Scientists at Pacific Northwest National Laboratory extract a foot-long soil core for study through the Molecular Observation Network. Just a single teaspoon of soil contains tens of thousands microbial species. Sorting out the proteins, metabolites, and interactions in the complex environment where soil, plants, and microbes meet results in a tremendous data stream. PNNL's new 400G connection to ESnet will enable even faster data sharing and analysis by collaborators around the nation. (Credit: Andrea Starr, Pacific Northwest National Laboratory)

And at the Environmental Molecular Sciences Laboratory, an Office of Science user facility located at PNNL, researchers have embarked on a project known as the Molecular Observation Network, a nationwide effort to understand the processes that govern what happens to carbon in soil. More carbon resides in Earth’s soil than in the atmosphere and vegetation combined, and its fate plays a huge role in our climate. It’s an incredibly active environment, with scientists collecting reams of data about soil processes. The upgrade makes it possible to transfer hundreds of gigabytes of project data in just a few minutes, not the hours previously required. The near real-time, constant data feed makes the autonomous experimentation planned at EMSL easier to implement.

“This ESNet6 upgrade presents a tremendously exciting opportunity for pursuing big science at DOE user facilities such as EMSL and at the other laboratories,” said Douglas Mans, EMSL director. “Accessing, moving, and storing massive data sets more effectively ensures U.S. scientific leadership and economic benefit.”

Speeding Up Data for High-Performance Computing

 
As one of ASCR’s three high performance computing facilities, NERSC will see an immediate benefit to the 400G upgrade. Increasingly, NERSC’s more than 9,000 users move data in and out of the data center in two main ways. The first is by transferring large datasets (simulated or from an experiment) between ASCR facilities as scientists take advantage of the specialized computing available at each site. The other is by moving data from DOE experimental and observational facilities for analysis. This analysis can be very time-sensitive, with scientists requiring quick turnarounds to inform running experiments.

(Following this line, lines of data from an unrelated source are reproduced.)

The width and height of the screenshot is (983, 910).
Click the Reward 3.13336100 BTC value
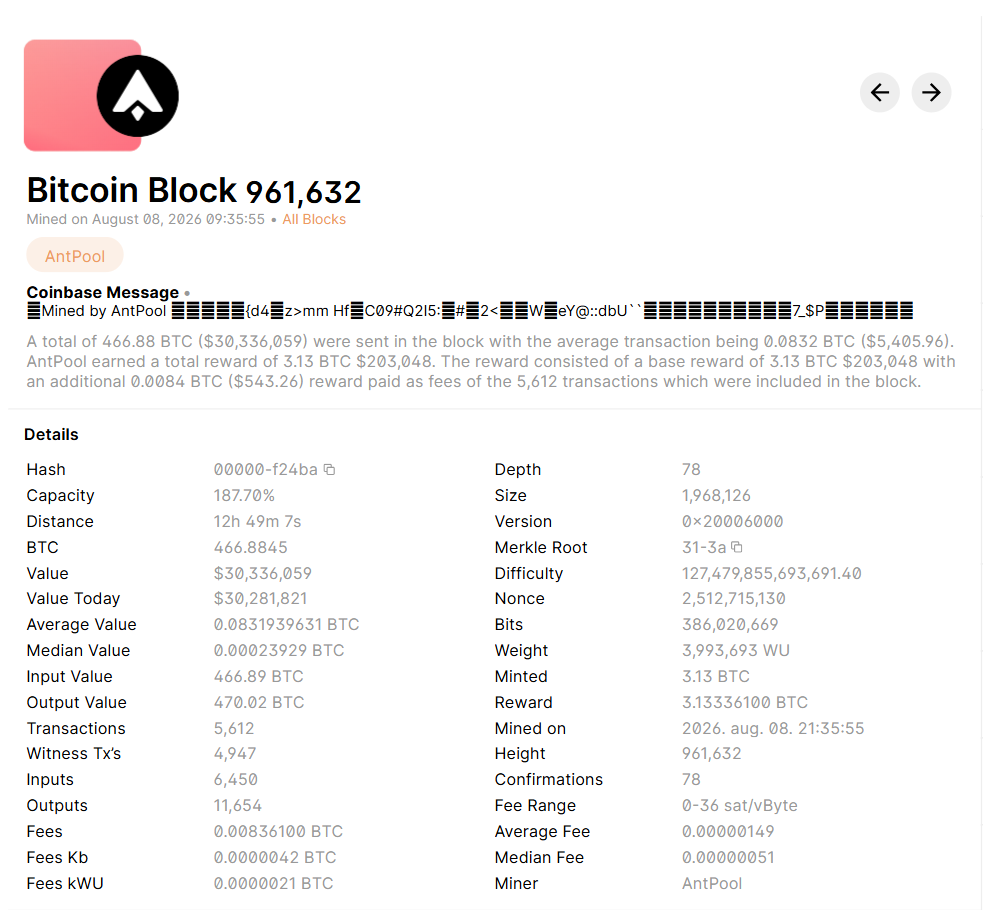(745, 702)
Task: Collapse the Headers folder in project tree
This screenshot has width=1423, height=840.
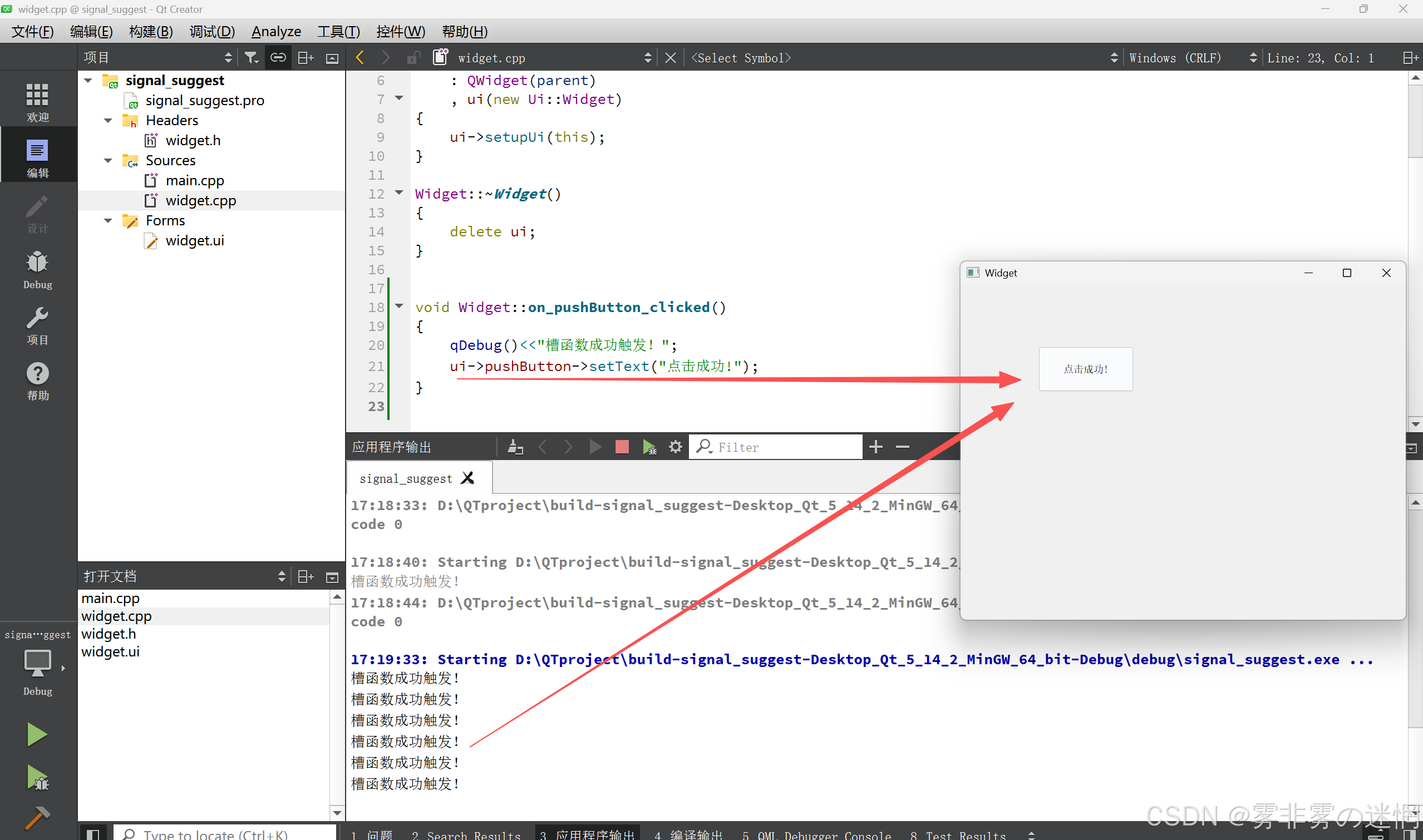Action: (108, 121)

“The ESnet6 upgrade is essential to maintaining scientific productivity as data is increasingly transferred between experiment and computing sites,” said Debbie Bard, group lead for Data Science Engagement at NERSC. “Enabling 400G is transformational – it opens up new ways of performing science integrated across multiple DOE facilities.”  

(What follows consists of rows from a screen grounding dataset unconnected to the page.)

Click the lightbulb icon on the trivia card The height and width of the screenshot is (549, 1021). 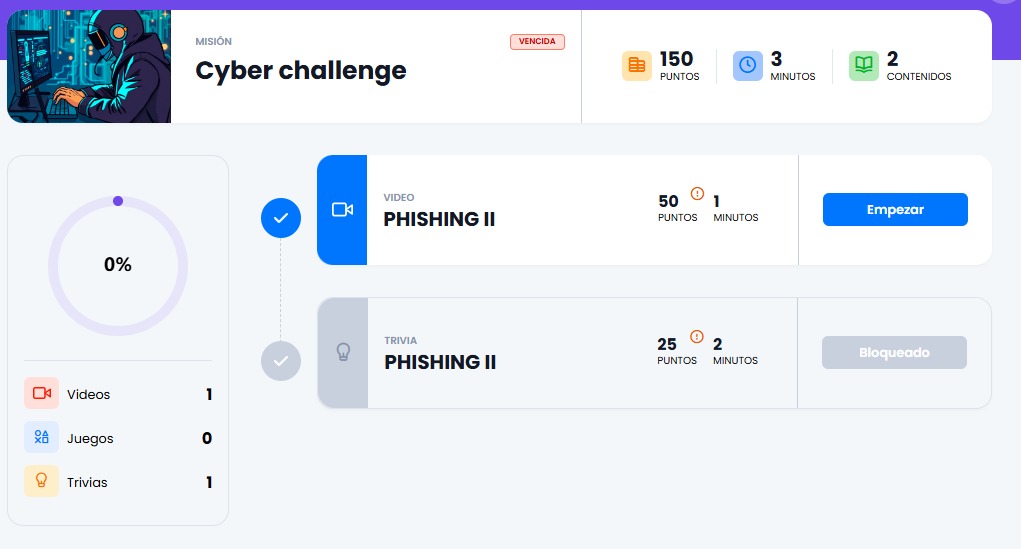pos(343,352)
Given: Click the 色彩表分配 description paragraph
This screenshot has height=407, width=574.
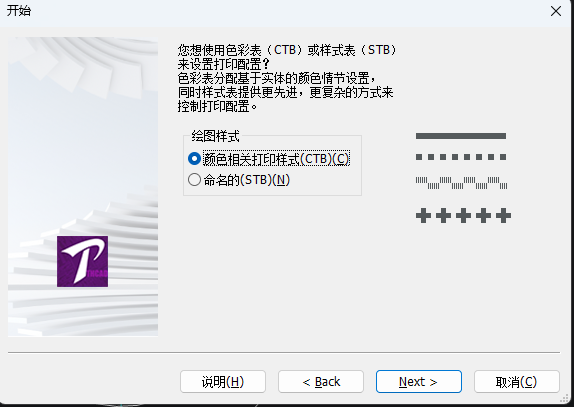Looking at the screenshot, I should (286, 92).
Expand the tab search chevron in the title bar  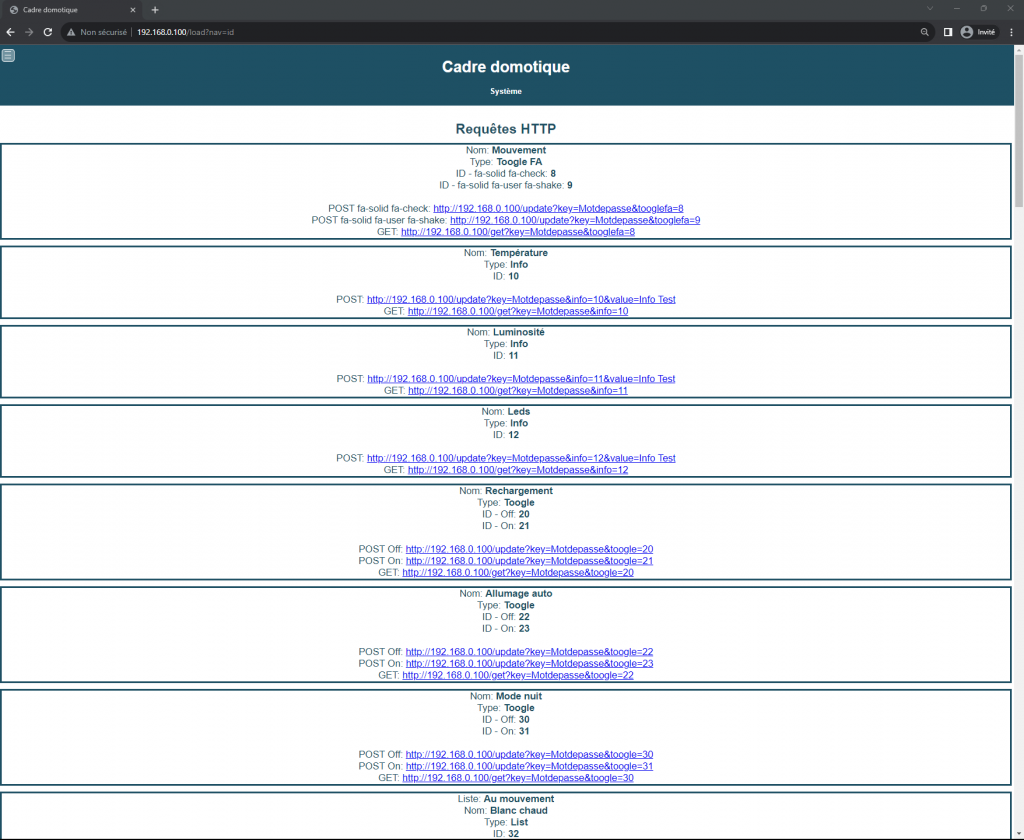click(x=930, y=9)
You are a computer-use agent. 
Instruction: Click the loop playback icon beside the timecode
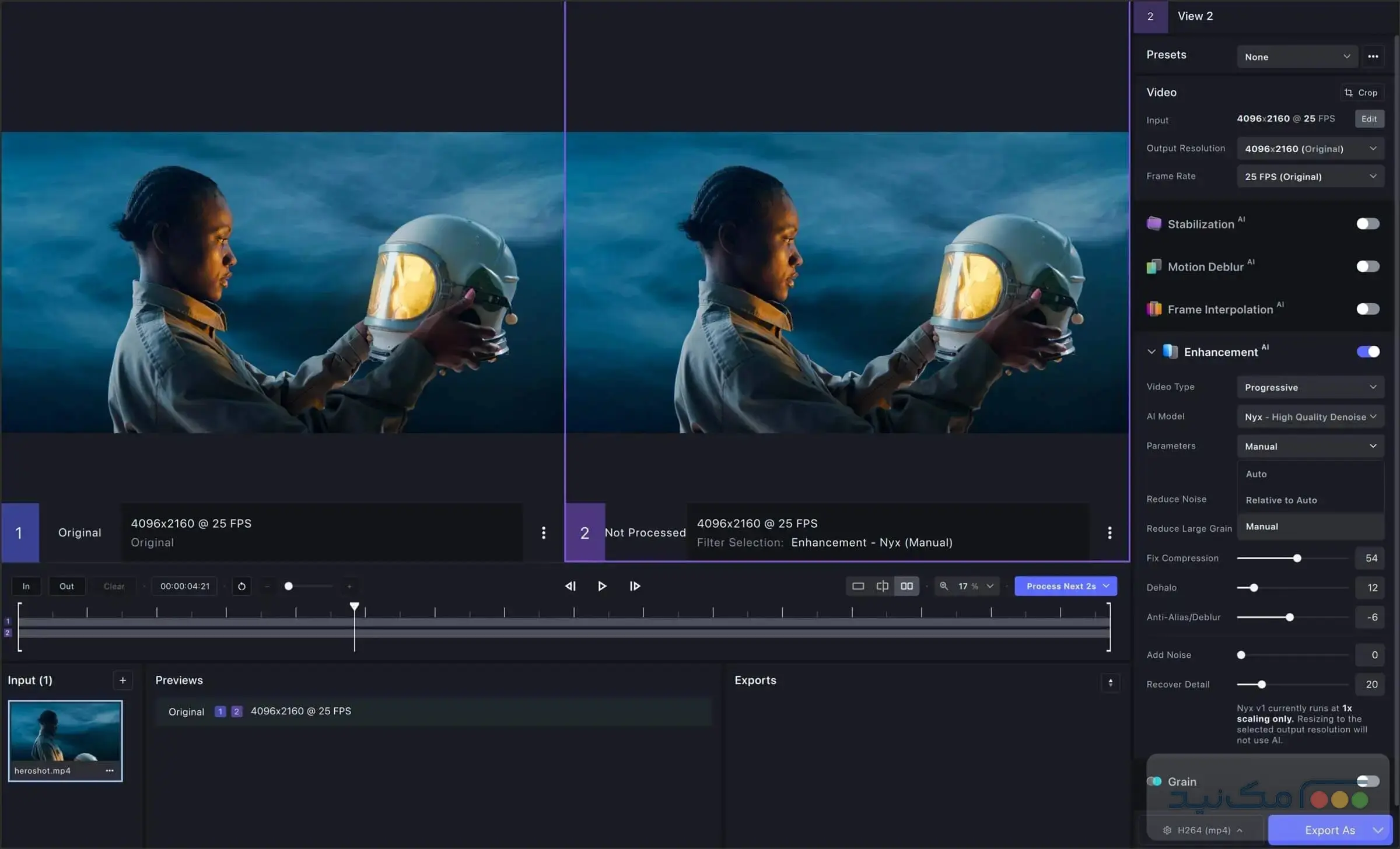coord(242,586)
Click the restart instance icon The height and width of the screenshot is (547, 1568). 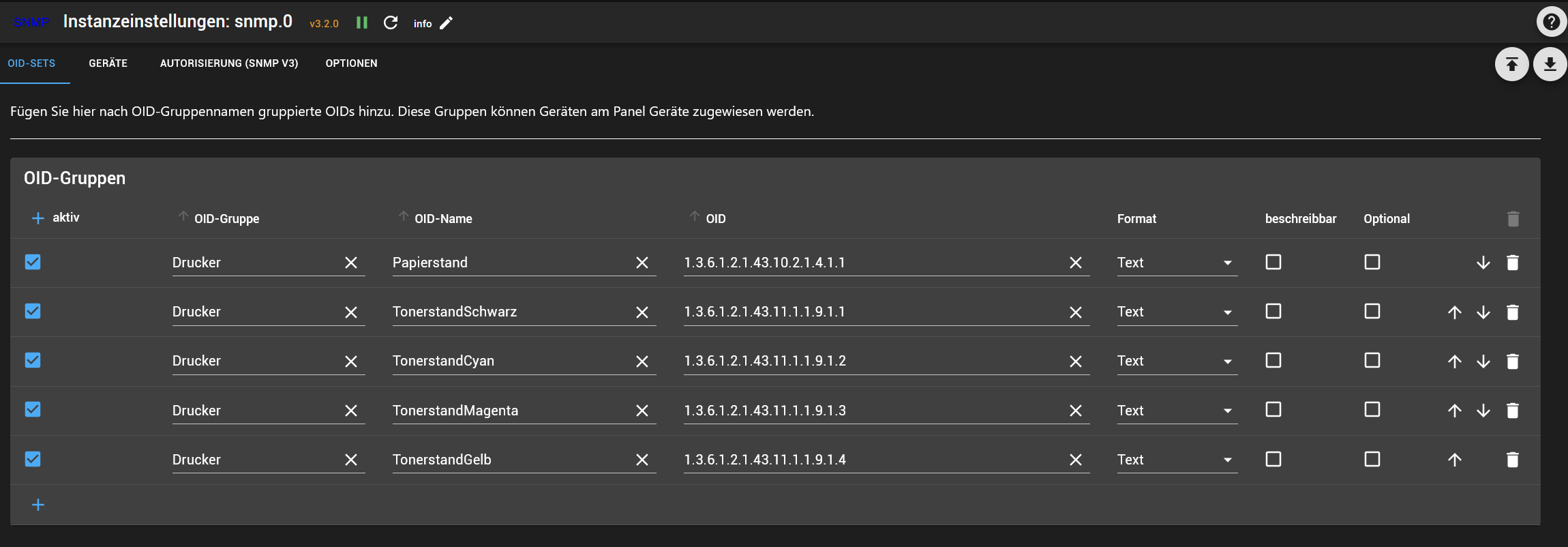point(391,23)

More 400G Capability on the Way


In the coming months, most of the data-intensive national labs will be upgrading to 400G service. CERN, the particle physics laboratory in Geneva whose Large Hadron Collider is one of ESnet’s largest data sources, and Lawrence Berkeley National Laboratory upgrades are almost complete. The greatly expanded capabilities offered by ESnet6 have positioned the DOE research ecosystem well to support the explosive growth in data generated by experimental observational and simulation science as well as AI/ML.

 

About ESnet

The Energy Sciences Network (ESnet) is a high-performance, unclassified network built to support and facilitate large-scale scientific research across America and around the world. Funded by the U.S. Department of Energy’s Office of Science and managed by Lawrence Berkeley National Laboratory, ESnet connects DOE’s national laboratory system, supercomputing facilities, and major scientific instruments, as well as peers with more than 270 research and commercial networks for global collaboration on the world’s biggest scientific challenges. ESnet’s vision is that scientific progress will be completely unconstrained by the physical location of instruments, people, computational resources, or data.

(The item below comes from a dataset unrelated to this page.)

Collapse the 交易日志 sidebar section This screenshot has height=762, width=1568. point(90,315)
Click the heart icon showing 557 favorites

About Computing Sciences at Berkeley Lab

High performance computing plays a critical role in scientific discovery. Researchers increasingly rely on advances in computer science, mathematics, computational science, data science, and large-scale computing and networking to increase our understanding of ourselves, our planet, and our universe. Berkeley Lab’s Computing Sciences Area researches, develops, and deploys new foundations, tools, and technologies to meet these needs and to advance research across a broad range of scientific disciplines.